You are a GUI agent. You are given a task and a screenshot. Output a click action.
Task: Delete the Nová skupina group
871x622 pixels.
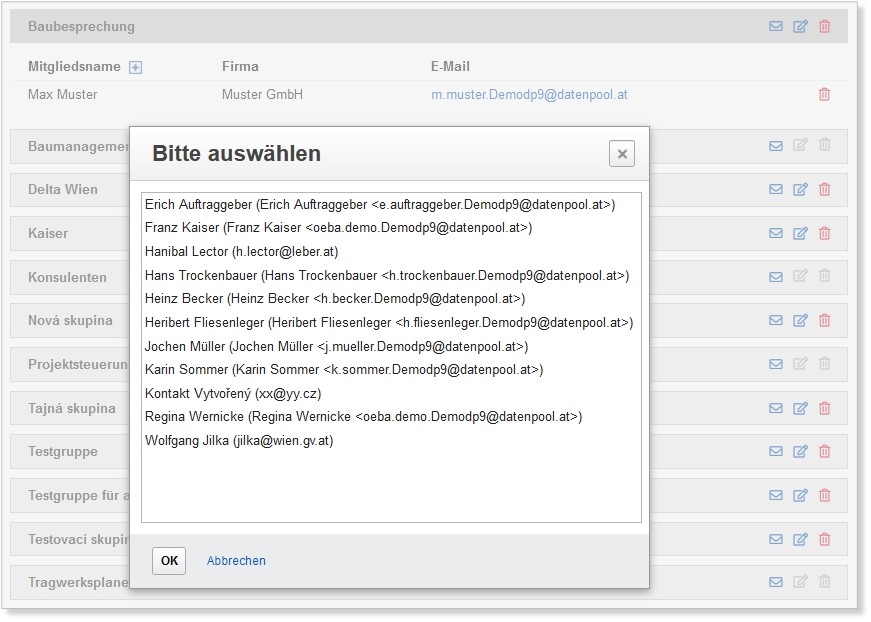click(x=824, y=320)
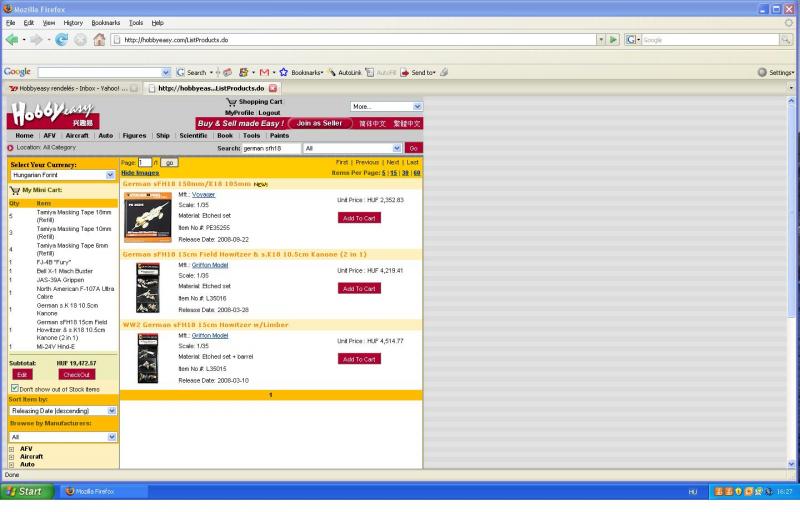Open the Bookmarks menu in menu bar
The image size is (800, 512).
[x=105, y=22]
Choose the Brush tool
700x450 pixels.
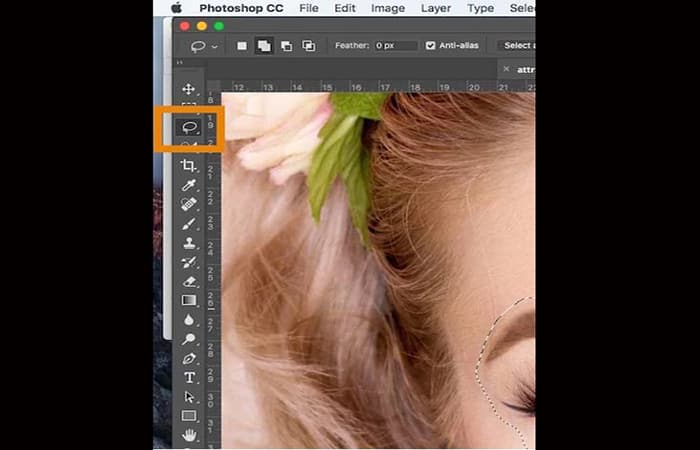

▶ WHAT TO DO
Return the entries above in full and unchanged, omitting every image.

▶ RESULT OF THIS EXERCISE
You are a GUI agent. You are given a task and a screenshot. Output a click action.
Task: Delete the Nová skupina group
871x622 pixels.
click(x=824, y=320)
Open the Bookmarks menu in menu bar
The image size is (800, 512).
[x=105, y=22]
Choose the Brush tool
700x450 pixels.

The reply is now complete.